Te siguen

Te siguen / You Are Being Followed

Novel , 2025

Random House

Pages: 320

They want to find out everything about you except who you are.  

León is a spy whose work bears no resemblance to what happens in the James Bond films. Instead, he is employed by one of those large companies dedicated to surveillance and data control, who know everything about us. However, even today there are people who elude this scrutiny and leave no digital footprint. This is the case of Jonás, a shopkeeper who loves to chat with his customers, and Casilda, an activist in a clandestine anti-establishment group.

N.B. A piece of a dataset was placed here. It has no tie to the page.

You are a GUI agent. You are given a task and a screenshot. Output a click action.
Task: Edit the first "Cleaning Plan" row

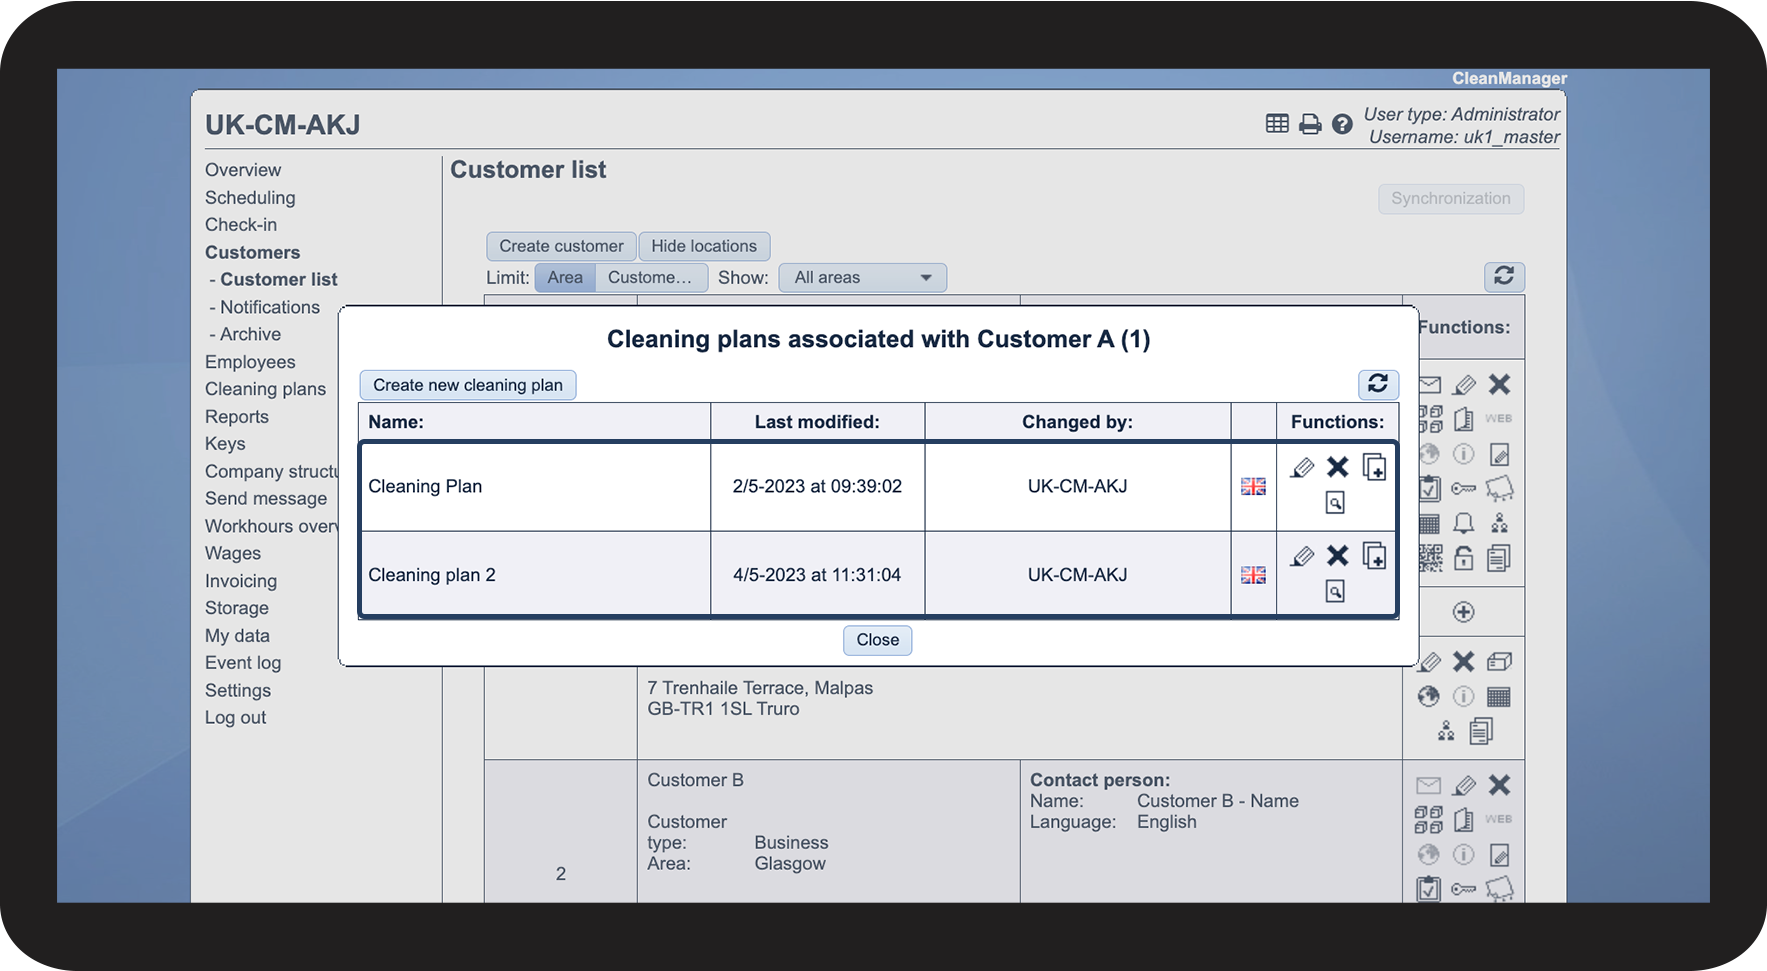[x=1301, y=468]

One day Jonás and Casilda meet and fall in love and they become the subject of León’s nosy, meddling surveillance. Neither of them has any idea they are being spied on by León. And he also does not know that his investigations into the couple are being commandeered by a tenacious spy from a rival company, who in turn is being spied upon by a larger multinational.

This novel about spies and their victims offers a deep and careful reflection on the control and surveillance which permeate our lives in this era of large technological companies.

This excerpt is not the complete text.